We went to the wedding alluded to in my last, and everyone, including me, behaved properly and engaged in polite chit-chat as required. My dress was so appropriate that three of the bride’s four aunts were wearing some version of the same outfit. If Beau Brummel’s dictum about dress is correct, that is, that one is properly dressed when completely unremarkable, I was perfect. Fans were handed out as party favors, although the weather was more pleasant than expected. The fan was useful to hide behind when I needed to make sotto voce comments to Sir John.

I donated a large box of stuff to Goodwill and did some second-hand shopping while I was at it, netting two cotton cardigans and a linen sundress I intend to wear as a slip.
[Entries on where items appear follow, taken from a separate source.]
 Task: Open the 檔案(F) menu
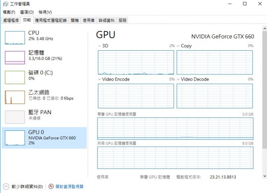pos(9,12)
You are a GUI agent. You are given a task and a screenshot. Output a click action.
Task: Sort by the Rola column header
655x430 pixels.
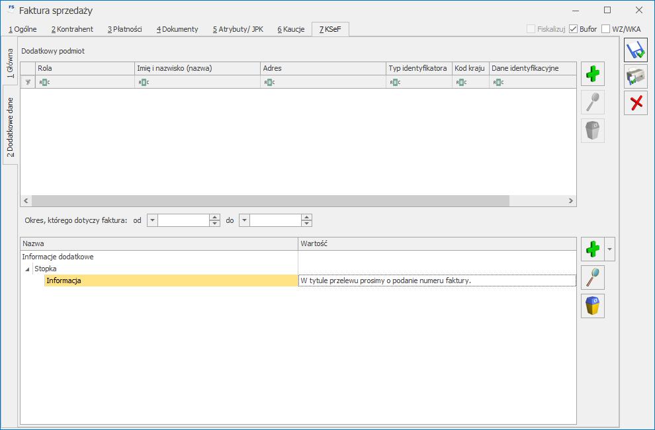[x=85, y=68]
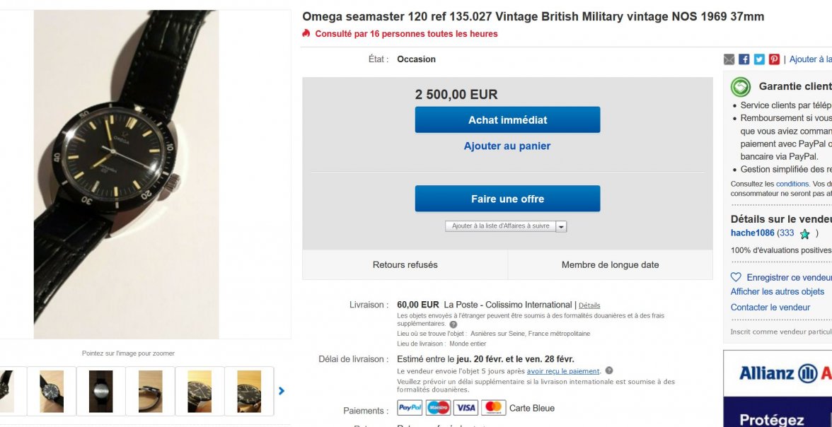
Task: Share listing via email icon
Action: pos(729,59)
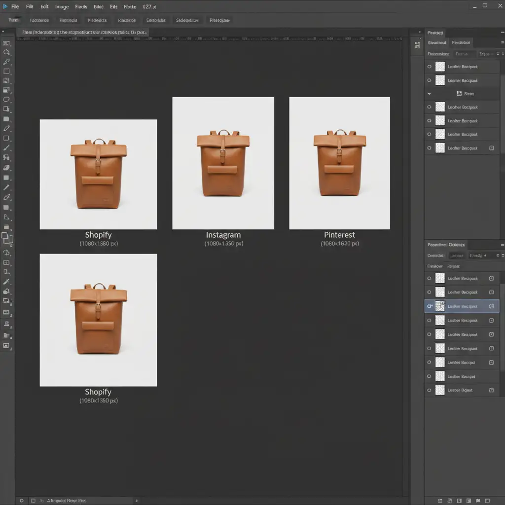Viewport: 505px width, 505px height.
Task: Open the File menu
Action: point(15,7)
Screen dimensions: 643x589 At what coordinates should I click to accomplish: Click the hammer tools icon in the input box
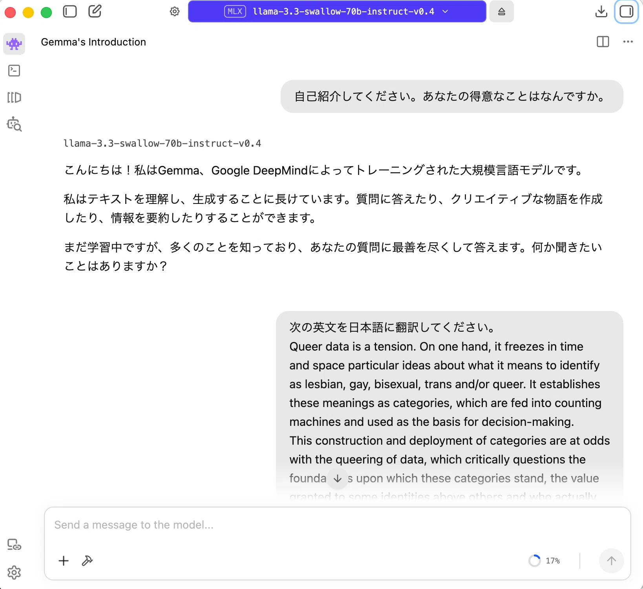[x=87, y=561]
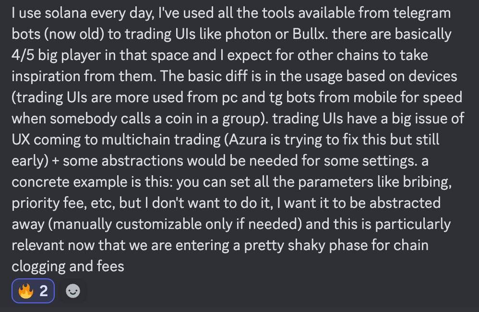This screenshot has height=312, width=479.
Task: Click the word 'somebody' in message
Action: 84,119
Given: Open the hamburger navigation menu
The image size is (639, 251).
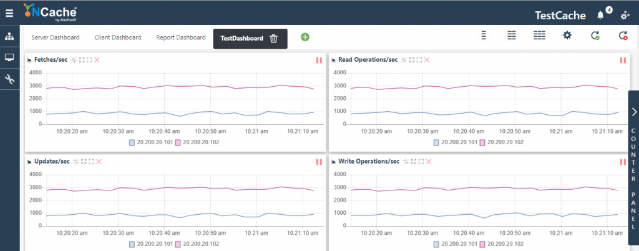Looking at the screenshot, I should (x=9, y=12).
I found that M. C. Beaton wrote a series of Regency romances in which an elderly impoverished aristocrat starts running a hotel; high jinks ensue. Exceedingly fluffy and delightful as summer reading. For work, I read excruciatingly long medieval romances in their original languages, literary criticism dealing with same, copious amounts of historiography, and as little theory as I think I can get away with. I’ll leave the serious novels to people who don’t need a palate-cleanser at the end of the day.

Finding 4-5 hours a day to watch coverage of the Tour de France is actually kind of useful in terms of giving me some structure and forcing me to prioritize. Certainly one of the benefits of the pandemic and associated lack of travel is being home to immerse myself in the Tour, which, honestly, I watch partly for the pretty pictures of France. And what a weird Tour it’s being, this year. Yesterday there was a stretch where Sonny Colbrelli, a sprinter, was keeping up with Nairo Quintana, a climber, and Sir John and I were just looking at each other wondering WTF**. Eventually Colbrelli got dropped, but that was a very strange stage.

We’ll see if I check in again before August. Have a good July, anyone who reads this!

**Updated to add: and on today’s brutal and miserably cold stage (9, in the Alps), Colbrelli finished third, ahead of Quintana by over a minute. WT actual F?